President-elect Joe Biden's transition team has moved into the next gear, reaching out to federal agencies in preparation for his incoming administration.
On Monday, the General Services Administration ascertained Biden was the winner of the 2020 presidential election. That freed up more federal funds for the president-elect's team and gave them access to agencies' personnel and documents.
Within 24 hours of the GSA decision, members of Biden's transition team had contacted all of the government's agencies, including the White House, according to a transition spokesman. Some of the agency review teams began arranging meetings yesterday, with roughly 20 scheduled through Tuesday.
Some of those meetings have already occurred.
Yesterday morning, Wes Carpenter, EPA's acting deputy chief of staff and the senior career employee leading the agency's transition, met with Patrice Simms, the lead for Biden's EPA team, agency spokesman James Hewitt told E&E News.
"We will comply with any protocols directed by GSA," Hewitt said.
Other agencies are in touch with Biden's team as well.
The Department of Energy has begun conversations with the Biden transition team, according to a DOE official.
Conner Swanson, an Interior Department spokesperson, said Interior had established its transition team in May as required under the Presidential Transition Act. That team is led by a director and made up of senior career officials from across the department.
"They will continue to comply with all requirements under the law," Swanson said.

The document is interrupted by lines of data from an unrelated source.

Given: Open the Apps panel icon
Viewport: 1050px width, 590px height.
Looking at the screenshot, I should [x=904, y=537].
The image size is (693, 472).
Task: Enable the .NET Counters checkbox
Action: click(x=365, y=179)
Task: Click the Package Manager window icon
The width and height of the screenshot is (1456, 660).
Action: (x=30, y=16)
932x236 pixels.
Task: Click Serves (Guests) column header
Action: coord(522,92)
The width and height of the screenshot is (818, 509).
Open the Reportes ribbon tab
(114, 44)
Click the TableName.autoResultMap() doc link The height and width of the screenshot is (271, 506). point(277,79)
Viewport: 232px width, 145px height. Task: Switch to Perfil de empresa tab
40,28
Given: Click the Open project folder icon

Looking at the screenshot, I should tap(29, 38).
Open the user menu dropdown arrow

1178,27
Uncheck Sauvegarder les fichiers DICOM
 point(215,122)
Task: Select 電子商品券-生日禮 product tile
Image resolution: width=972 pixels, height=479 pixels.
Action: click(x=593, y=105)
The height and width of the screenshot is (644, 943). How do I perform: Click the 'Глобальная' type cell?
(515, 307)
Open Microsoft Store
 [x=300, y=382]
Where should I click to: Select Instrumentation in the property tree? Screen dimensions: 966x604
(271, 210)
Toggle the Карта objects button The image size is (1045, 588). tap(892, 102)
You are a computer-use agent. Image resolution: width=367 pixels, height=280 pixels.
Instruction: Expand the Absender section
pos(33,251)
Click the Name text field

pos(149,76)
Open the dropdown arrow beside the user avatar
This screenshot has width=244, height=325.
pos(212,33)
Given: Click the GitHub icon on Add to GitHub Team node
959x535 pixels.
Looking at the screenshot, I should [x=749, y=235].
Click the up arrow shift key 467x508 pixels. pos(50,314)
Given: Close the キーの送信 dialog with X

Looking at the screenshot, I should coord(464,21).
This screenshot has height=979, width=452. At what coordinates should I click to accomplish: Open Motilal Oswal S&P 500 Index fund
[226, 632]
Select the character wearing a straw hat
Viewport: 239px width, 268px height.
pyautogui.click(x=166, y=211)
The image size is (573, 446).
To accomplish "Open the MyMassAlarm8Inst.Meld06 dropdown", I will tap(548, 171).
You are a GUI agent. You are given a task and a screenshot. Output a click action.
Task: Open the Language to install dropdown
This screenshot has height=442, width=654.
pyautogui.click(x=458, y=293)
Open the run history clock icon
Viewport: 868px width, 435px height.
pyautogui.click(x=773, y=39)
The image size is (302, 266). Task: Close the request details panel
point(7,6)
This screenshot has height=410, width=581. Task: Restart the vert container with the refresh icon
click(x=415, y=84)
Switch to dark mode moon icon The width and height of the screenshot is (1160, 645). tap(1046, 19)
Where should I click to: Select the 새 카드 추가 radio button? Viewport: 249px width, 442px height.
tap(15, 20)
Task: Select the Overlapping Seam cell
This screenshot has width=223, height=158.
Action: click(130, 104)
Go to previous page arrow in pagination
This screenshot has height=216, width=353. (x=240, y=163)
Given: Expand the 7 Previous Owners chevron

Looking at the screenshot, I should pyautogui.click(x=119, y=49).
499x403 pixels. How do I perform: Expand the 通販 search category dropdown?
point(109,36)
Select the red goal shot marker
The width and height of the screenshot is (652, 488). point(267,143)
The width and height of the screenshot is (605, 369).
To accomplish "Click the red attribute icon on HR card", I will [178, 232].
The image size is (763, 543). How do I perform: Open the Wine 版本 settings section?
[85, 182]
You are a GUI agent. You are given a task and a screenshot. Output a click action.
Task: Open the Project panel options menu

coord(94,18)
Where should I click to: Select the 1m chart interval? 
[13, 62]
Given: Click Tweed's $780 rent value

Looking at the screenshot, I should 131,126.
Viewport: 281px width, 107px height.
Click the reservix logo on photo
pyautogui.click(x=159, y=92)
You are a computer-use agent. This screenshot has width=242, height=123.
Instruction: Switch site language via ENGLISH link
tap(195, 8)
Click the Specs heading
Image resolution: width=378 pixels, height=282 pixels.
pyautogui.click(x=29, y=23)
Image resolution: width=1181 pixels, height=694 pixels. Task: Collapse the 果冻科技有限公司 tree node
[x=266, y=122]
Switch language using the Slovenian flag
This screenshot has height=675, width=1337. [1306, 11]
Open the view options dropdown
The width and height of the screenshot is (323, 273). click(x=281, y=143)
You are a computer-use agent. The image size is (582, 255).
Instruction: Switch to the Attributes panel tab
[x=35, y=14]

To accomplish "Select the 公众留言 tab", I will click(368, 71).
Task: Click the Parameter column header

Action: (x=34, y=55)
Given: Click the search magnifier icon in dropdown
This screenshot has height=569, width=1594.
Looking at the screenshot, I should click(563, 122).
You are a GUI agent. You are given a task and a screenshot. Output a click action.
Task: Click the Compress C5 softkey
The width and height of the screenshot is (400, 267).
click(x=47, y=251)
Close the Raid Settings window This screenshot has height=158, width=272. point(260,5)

Other offices at Interior are ready to help Biden's transition effort.
"We will certainly engage as early as possible with them to explain who we are and what we do and what value we add on, and we also try to provide fraud awareness briefings," Interior Inspector General Mark Lee Greenblatt told E&E News in an interview.
Both sides have had to wait for the transition to formally begin.
News organizations called the presidential race for Biden on Nov. 7, but he had to wait 16 days until GSA sent him its ascertainment letter as President Trump disputed election results.
GSA Administrator Emily Murphy came under increasing scrutiny from Democratic lawmakers as the wait for the formal transition to begin went on for days. More and more Republican elected officials also have acknowledged Biden's victory.
Trump has tried to overturn the results, with his campaign filing a flurry of lawsuits and him lobbying state lawmakers to swing electors his way. Those efforts have fizzled as states have begun to certify vote totals.
Now the transition has moved forward. The agencies' career staff have been responsive, receptive and helpful during the first hours of formal engagement with Biden's team, according to a transition spokesman.
In the spring, senior career employees at DOE, EPA, Interior and elsewhere were picked by political leadership as agency transition directors. They were charged with running teams to prepare briefing materials and ready succession plans as they wait for the arrival of the president-elect's appointees (Greenwire, Sept. 11).
Biden's transition team has also been preparing for this moment for months. They have assembled agency review teams to fan out to each part of the government and gear up for the next administration.
Several of those teams have alumni from the Obama administration, including former EPA officials who helped draft air, climate and water regulations that have been targeted by the Trump administration (Greenwire, Nov. 12).
"This is an amazing transition. They are prepared to hit the ground running," former EPA Administrator Carol Browner told reporters yesterday on a press call.
Browner, who led the agency during the Clinton administration, said Biden's review team's job will be to help prepare the next administrator and their team for the incoming administration.
The transition has also started revving up for the president-elect, too.
In an interview with NBC News, Biden said the White House was working on getting him the presidential daily briefs that assess threats to the country as well as access to staff working on the COVID-19 pandemic to discuss distribution of a vaccine.
"I must say the outreach has been sincere," Biden said. "It has not been begrudging so far, and I don't expect it to be."
Reporters Lesley Clark and Michael Doyle contributed.